[[ Record excerpts open ]]

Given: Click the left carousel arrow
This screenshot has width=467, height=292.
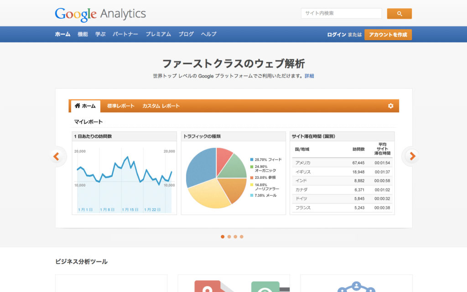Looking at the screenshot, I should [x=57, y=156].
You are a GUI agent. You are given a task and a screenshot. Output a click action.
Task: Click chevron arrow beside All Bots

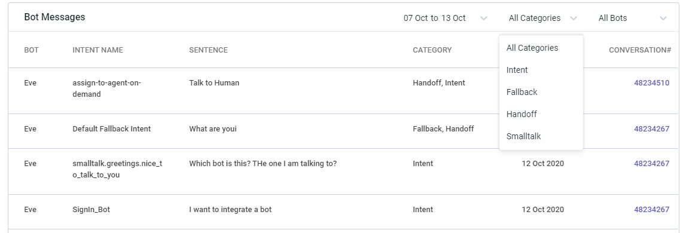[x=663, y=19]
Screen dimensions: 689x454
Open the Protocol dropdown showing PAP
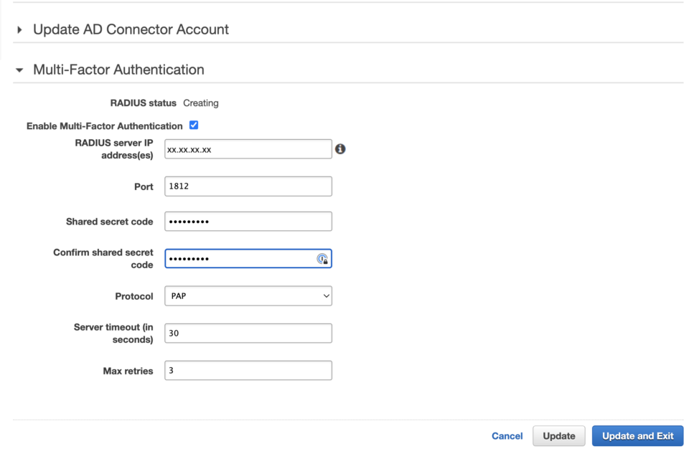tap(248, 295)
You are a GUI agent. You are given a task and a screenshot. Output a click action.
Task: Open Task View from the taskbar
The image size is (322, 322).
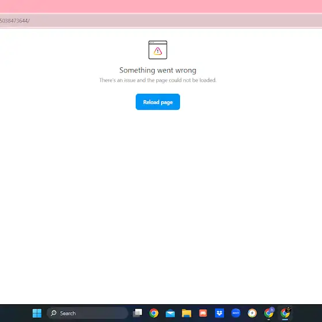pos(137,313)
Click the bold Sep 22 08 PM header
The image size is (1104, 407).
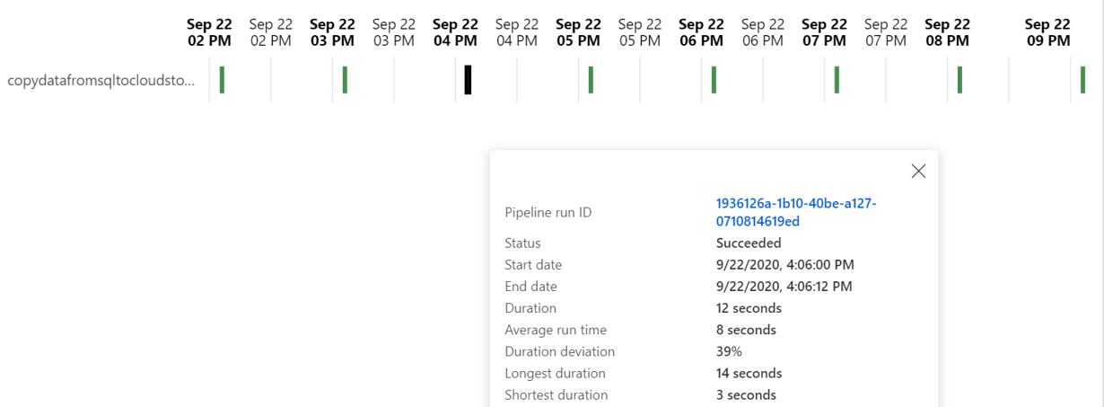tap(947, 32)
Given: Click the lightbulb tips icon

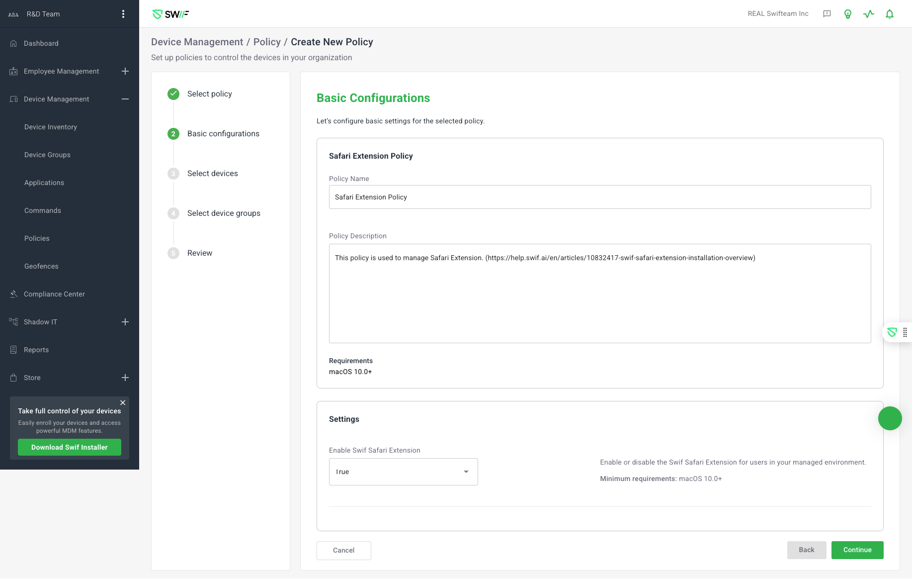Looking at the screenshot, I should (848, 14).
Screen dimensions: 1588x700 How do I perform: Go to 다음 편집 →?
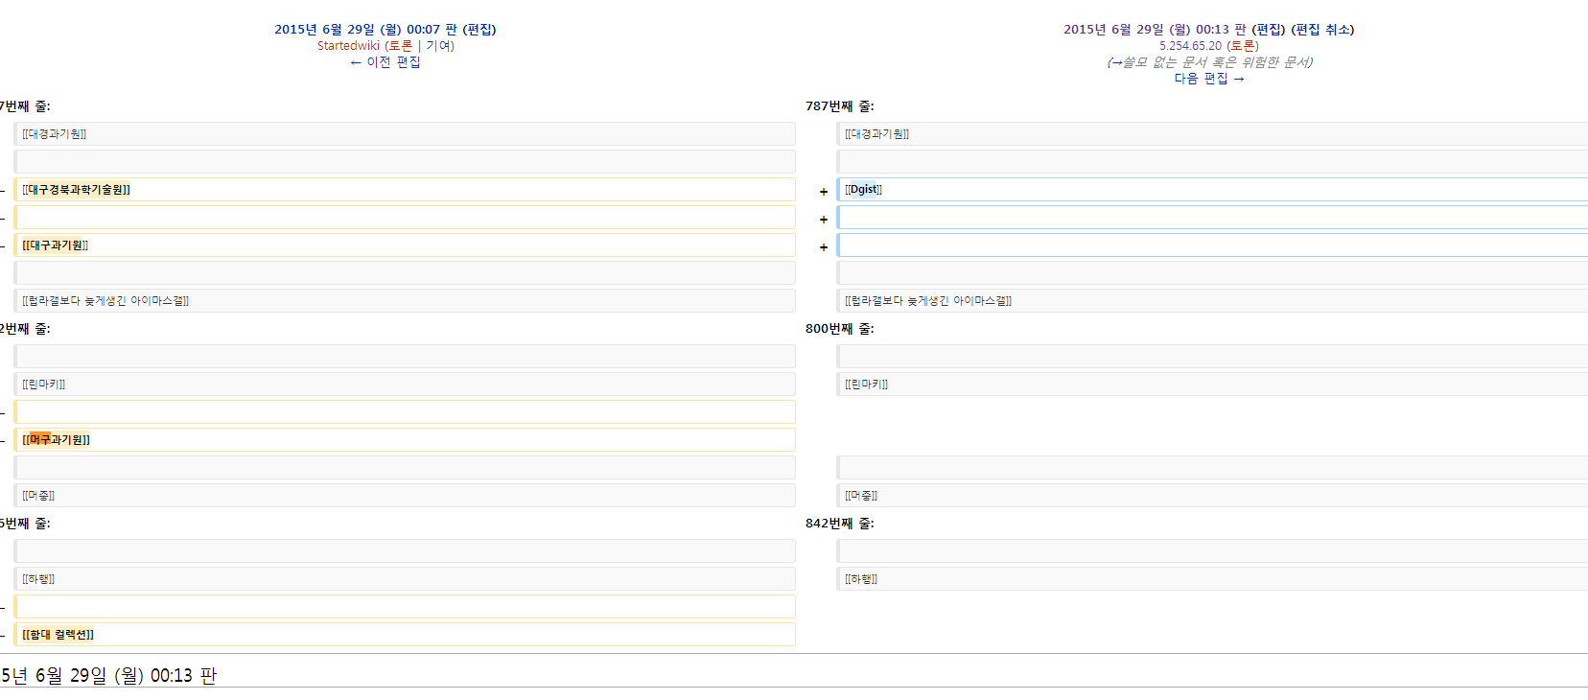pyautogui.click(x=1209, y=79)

[[ Record excerpts closed ]]

▸ Task to carry out: When a line carries an image, skip the image and repeat everything else above exactly as written.

▸ Answer to the exercise:
Given: Click the left carousel arrow
This screenshot has width=467, height=292.
Looking at the screenshot, I should [x=57, y=156].
You are a GUI agent. You are given a task and a screenshot. Output a click action.
Task: Click chevron arrow beside All Bots

[x=663, y=19]
Screen dimensions: 689x454
Open the Protocol dropdown showing PAP
tap(248, 295)
You are a GUI agent. You are given a task and a screenshot. Output a click action.
Task: Open Task View from the taskbar
The image size is (322, 322).
pos(137,313)
Click the bold Sep 22 08 PM header
The image size is (1104, 407).
tap(947, 32)
Given: Click the lightbulb tips icon

Looking at the screenshot, I should (848, 14).
Screen dimensions: 1588x700 How do I perform: Go to 다음 편집 →?
pyautogui.click(x=1209, y=79)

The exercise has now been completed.